Task description: From the records below, transcribe exactly the lines that begin at the line with "Select the Line drawing tool" and end at the line with "Task: Open the Products", both included.

━━━ Supplied entries

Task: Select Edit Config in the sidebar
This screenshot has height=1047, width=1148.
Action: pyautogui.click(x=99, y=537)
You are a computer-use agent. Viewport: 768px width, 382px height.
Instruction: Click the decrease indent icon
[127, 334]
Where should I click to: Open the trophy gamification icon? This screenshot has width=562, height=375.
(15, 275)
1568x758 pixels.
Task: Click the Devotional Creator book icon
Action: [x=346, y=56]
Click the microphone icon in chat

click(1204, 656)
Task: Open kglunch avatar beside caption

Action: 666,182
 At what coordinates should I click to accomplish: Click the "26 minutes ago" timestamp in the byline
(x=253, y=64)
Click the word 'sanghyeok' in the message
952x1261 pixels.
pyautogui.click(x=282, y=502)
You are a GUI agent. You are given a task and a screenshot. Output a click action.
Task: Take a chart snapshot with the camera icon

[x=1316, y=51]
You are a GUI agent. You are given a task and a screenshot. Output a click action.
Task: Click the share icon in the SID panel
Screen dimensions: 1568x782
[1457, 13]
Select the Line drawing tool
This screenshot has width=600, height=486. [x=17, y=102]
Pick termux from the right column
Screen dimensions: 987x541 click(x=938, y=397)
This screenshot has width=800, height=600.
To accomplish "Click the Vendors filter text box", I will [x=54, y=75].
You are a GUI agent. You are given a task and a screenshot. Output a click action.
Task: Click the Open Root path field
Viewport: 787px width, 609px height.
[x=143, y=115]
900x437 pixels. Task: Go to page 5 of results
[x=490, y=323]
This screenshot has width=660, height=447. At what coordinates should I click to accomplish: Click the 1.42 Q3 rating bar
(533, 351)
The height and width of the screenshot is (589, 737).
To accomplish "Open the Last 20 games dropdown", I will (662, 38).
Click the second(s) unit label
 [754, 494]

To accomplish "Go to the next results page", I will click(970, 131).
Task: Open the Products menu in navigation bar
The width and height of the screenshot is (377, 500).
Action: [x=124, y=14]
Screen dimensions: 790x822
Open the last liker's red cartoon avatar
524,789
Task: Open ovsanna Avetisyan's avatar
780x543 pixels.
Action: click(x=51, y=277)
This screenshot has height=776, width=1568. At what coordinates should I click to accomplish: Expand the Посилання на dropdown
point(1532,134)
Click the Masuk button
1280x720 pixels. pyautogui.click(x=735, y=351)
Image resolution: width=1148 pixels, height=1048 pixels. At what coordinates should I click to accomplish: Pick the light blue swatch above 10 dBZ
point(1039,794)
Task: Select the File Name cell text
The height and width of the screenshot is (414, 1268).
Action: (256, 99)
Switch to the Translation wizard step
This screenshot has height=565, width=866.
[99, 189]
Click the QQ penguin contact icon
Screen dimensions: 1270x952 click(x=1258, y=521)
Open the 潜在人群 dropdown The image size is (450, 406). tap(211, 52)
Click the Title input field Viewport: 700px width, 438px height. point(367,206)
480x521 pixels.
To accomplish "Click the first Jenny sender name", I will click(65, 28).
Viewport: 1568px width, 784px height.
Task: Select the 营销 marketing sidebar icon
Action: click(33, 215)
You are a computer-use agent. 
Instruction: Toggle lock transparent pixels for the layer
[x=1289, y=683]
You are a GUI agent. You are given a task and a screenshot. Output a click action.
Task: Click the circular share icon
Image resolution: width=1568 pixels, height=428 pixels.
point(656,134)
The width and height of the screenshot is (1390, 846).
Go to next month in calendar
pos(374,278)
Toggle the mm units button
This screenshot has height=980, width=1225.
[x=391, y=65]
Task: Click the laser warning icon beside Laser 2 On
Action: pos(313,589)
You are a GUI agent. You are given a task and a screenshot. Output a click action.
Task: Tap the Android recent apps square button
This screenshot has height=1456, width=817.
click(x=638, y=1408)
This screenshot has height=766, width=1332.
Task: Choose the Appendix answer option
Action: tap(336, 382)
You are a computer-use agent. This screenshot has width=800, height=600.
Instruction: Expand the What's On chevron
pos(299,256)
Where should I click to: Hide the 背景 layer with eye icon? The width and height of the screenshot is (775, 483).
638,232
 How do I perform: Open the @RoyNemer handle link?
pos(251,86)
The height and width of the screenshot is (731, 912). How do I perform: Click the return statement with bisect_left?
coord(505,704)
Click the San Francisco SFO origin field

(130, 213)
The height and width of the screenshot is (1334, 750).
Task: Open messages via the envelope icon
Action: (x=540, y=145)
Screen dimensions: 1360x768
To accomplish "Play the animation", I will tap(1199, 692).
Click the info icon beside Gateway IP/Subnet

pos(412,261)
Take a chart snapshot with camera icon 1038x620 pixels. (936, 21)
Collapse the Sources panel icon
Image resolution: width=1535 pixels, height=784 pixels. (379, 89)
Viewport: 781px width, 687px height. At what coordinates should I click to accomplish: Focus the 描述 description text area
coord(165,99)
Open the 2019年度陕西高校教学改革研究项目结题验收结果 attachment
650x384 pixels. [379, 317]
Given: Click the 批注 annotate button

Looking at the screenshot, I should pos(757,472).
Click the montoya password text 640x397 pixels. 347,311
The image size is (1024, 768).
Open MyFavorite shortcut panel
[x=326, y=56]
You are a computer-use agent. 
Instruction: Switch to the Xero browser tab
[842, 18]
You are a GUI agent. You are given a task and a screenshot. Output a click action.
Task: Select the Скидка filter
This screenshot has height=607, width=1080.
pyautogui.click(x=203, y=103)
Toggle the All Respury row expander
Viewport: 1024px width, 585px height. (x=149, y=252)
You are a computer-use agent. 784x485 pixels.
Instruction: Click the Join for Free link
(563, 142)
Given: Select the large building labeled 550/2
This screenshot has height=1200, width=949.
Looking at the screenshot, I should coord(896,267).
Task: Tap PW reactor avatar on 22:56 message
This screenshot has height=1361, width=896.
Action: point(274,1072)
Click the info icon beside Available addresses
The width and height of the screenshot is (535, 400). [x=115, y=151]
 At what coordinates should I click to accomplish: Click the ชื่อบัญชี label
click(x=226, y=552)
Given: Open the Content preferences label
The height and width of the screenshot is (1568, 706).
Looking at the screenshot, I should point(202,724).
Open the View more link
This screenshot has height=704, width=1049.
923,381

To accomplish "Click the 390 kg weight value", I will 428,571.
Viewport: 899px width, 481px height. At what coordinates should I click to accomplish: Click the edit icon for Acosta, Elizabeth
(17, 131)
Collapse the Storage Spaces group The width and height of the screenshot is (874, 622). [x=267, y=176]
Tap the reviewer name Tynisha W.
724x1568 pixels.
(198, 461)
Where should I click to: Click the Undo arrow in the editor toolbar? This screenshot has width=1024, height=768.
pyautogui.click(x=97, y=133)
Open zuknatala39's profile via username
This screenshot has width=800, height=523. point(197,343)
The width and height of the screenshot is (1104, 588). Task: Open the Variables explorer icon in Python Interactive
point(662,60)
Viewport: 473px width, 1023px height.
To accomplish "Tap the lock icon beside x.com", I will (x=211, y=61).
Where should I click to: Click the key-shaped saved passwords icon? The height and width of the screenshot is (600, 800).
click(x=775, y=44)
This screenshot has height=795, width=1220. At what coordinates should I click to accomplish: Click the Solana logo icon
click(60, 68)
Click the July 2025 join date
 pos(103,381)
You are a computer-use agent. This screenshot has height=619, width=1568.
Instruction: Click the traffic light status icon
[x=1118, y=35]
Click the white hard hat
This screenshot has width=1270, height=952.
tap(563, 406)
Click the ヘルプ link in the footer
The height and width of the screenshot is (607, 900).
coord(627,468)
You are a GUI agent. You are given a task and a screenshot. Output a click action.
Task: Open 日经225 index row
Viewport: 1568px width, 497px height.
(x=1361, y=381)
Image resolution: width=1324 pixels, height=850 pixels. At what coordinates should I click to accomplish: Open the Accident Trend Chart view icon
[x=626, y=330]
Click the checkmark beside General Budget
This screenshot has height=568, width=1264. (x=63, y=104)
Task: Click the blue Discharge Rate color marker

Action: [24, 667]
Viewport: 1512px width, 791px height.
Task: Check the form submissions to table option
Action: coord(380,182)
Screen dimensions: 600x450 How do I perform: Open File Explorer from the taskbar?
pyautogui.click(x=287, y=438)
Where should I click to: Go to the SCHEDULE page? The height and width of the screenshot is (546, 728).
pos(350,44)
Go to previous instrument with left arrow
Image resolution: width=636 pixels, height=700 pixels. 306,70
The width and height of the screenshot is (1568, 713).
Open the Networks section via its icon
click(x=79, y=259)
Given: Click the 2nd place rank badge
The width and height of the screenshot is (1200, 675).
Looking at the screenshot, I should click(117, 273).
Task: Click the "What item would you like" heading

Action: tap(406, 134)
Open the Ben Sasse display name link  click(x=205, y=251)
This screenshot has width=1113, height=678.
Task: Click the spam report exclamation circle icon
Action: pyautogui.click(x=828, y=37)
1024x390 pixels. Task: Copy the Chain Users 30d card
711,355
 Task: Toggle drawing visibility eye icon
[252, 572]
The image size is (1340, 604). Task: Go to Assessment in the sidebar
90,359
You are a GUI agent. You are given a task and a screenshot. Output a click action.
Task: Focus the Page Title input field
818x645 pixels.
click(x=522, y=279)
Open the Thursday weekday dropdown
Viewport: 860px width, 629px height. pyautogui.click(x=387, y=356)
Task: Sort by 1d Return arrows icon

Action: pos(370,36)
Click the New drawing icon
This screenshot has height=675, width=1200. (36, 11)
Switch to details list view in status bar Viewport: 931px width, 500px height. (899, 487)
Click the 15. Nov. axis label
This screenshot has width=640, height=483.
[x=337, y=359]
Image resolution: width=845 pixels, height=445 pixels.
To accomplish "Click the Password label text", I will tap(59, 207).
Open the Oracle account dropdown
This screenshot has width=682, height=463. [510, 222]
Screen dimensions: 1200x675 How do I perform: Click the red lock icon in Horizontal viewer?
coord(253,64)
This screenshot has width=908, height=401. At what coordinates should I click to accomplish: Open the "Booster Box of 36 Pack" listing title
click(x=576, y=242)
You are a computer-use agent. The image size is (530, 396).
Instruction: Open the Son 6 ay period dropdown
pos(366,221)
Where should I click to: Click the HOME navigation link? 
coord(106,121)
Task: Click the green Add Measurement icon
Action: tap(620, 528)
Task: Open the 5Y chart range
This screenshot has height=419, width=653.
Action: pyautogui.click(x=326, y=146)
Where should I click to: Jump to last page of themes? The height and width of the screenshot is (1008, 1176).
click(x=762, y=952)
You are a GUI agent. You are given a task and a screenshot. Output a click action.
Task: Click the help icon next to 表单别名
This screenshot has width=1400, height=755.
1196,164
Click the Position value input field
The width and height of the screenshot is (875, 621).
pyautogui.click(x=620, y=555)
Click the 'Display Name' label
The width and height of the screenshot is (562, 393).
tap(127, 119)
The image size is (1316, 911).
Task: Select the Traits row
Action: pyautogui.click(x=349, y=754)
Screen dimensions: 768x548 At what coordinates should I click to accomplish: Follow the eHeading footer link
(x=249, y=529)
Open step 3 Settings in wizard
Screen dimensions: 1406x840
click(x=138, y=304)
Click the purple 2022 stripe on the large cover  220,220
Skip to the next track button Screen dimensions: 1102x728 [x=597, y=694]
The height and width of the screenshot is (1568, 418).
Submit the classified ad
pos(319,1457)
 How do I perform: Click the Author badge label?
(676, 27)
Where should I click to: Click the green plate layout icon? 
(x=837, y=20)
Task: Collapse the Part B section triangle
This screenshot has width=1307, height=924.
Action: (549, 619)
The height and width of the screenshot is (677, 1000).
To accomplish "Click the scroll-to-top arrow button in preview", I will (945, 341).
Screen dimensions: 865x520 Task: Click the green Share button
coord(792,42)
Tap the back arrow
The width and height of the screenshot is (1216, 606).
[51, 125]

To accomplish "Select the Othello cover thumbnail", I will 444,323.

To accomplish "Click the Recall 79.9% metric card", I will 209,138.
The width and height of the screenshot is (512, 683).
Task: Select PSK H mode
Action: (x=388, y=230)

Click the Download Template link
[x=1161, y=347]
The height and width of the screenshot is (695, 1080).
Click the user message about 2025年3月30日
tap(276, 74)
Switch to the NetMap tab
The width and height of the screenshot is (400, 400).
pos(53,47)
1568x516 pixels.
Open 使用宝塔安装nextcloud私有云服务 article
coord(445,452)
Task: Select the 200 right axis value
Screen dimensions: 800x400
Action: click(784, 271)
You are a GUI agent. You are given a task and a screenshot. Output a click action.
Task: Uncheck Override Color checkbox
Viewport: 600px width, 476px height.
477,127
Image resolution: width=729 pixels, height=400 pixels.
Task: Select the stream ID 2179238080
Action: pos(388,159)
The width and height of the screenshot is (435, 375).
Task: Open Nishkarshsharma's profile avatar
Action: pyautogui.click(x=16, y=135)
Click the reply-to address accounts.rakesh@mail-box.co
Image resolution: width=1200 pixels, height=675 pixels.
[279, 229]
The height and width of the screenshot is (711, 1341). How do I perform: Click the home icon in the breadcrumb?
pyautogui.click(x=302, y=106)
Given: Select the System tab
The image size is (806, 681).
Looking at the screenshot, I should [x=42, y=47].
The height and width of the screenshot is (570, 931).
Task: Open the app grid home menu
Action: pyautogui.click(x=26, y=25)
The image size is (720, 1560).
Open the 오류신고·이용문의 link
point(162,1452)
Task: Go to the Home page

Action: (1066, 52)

━━━━━━

Response area:
Select the Line drawing tool
This screenshot has width=600, height=486. [x=17, y=102]
Pick termux from the right column
Screen dimensions: 987x541 click(x=938, y=397)
This screenshot has width=800, height=600.
To accomplish "Click the Vendors filter text box", I will [x=54, y=75].
You are a GUI agent. You are given a task and a screenshot. Output a click action.
Task: Click the Open Root path field
Viewport: 787px width, 609px height.
[x=143, y=115]
900x437 pixels. Task: Go to page 5 of results
[x=490, y=323]
This screenshot has width=660, height=447. At what coordinates should I click to accomplish: Click the 1.42 Q3 rating bar
(533, 351)
The height and width of the screenshot is (589, 737).
To accomplish "Open the Last 20 games dropdown", I will (662, 38).
Click the second(s) unit label
 [754, 494]

To accomplish "Go to the next results page", I will click(970, 131).
Task: Open the Products menu in navigation bar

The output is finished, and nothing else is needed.